6. Apparatus inventory (new this session — use, don't rebuild)

Tool Where Purpose
[viewer] probe ACDREAM_PROBE_VIEWER=1 print-on-change root/flood/outPolys/pCell + eye@mm + fwd
[viewer-diff] same flag names cells entering/leaving the flood per change
[mesh-miss] ACDREAM_WB_DIAG=1 once-per-id missing-mesh naming + point-of-use re-request
HouseExitWalkReplayTests App.Tests #118 pins (cone + seal-depth + straddle)
Issue120ReciprocalPingPongTests App.Tests #120 pins + LoadAllInteriorCells helper
TowerAscentReplayTests App.Tests captured-frame replay + lift canary + gate-by-gate diagnostic
Issue127FloodFlipReplayTests App.Tests outdoor flood replay (stable — flood math exonerated for the 4 cm pair)
Issue119TowerDumpTests / Issue119UpNullGfxObjDumpTests Core.Tests tower dat truth / no-draw GfxObj class
Session logs (worktree root) user-session-capture2.log (THE broken-state evidence), tower-rearm-gate.log, flap-diff-capture.log, screenshots capture record

7. Open issues ledger (post-session state)

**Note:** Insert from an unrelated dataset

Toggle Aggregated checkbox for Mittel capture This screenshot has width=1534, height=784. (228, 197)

  • #119/#128 tower stairs: OPEN — the drawn-but-wrong layer (§3-4). THE priority.
  • knife-edge clip port (§5): OPEN — second priority; kills climb strobes, top flap, and retires the rescue + #120's window class.
  • #124 far-building back walls (interior-root look-in floods missing — lead documented in ISSUES), #127 distant-building churn (narrowed), #108-residual cellar grass band, #112 hill-cottage transparency, #113 phantom stairs: all OPEN with leads in ISSUES.md.
  • The user axiom stands: barrel not in retail — re-evaluate after H-A resolves (the "barrel" may be the collapsed staircase).

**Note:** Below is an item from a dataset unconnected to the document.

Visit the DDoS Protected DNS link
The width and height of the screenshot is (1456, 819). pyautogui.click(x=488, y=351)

8. Paste-ready pickup prompt

Pick up acdream as a SENIOR 3D ENGINE DEVELOPER on the AAB3 tower
"broken stairs + water barrel" bug. Worktree branch
claude/thirsty-goldberg-51bb9b. Nothing goes to main.

READ FIRST (in order):
1. docs/research/2026-06-11-tower-stairs-fundamental-handoff.md — THE
   handoff. Its §0 fact reframes the bug: in the user's broken-state
   session (user-session-capture2.log) the dispatcher reports
   meshMissing=0 / entSeen==entDrawn WHILE broken stairs are on screen —
   the staircase is DRAWN WRONG, not missing. All mesh-absence theories
   are dead (8 real fixes shipped today; none was this).
2. Memory digests: project_render_pipeline_digest +
   project_physics_collision_digest (DO-NOT-RETRY tables apply).

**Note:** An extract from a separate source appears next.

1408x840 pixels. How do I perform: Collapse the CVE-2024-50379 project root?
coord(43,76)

DO NEXT — the decisive probe (handoff §4): add ACDREAM_DUMP_ENTITY-style
one-shot diag printing the staircase entity's (SourceGfxObjOrSetupId
0x020003F2) MeshRefs count + per-part transform translations + Tier-1
cache state at first draw. The user's save restores INSIDE the tower;
the broken state reproduces on teleport-heavy logins (~3 of 4). One
launch + the dump decides H-A (hydration-time MeshRef corruption via
SetupMesh.Flatten identity fallback — top suspect; predicts the "barrel"
IS the collapsed staircase) vs H-B (Tier-1 cache partial batch set) vs
H-C (draw-side compose). Fix the confirmed branch ROOT-CAUSE-FIRST (no
band-aids; the user has explicitly demanded the fundamental fix).

THEN — the knife-edge clip port (handoff §5): match
PortalProjection.ProjectToClip's near-eye clip to retail
ACRender::polyClipFinish (0x006b6d00, pc:702749; cdstW=0.0002 pinned at
0x007247d5): W=0 eye-plane clip with intersection emission, never
empty-collapse for in-plane portals; then DELETE the
EyeInsidePortalOpening rescue and re-run the full harness suite. This
kills the climb strobes + the top-of-tower roof/floor flap while
turning (the user's other standing report).

The user's reports are AXIOMS. Visual gates are the acceptance tests.
Build + test green per commit (App 242+1skip / Core 1422+2skip / UI 420
/ Net 294). When launching for the user: launch, hand over, do NOT
foreground/screenshot the window while they play; read logs when told.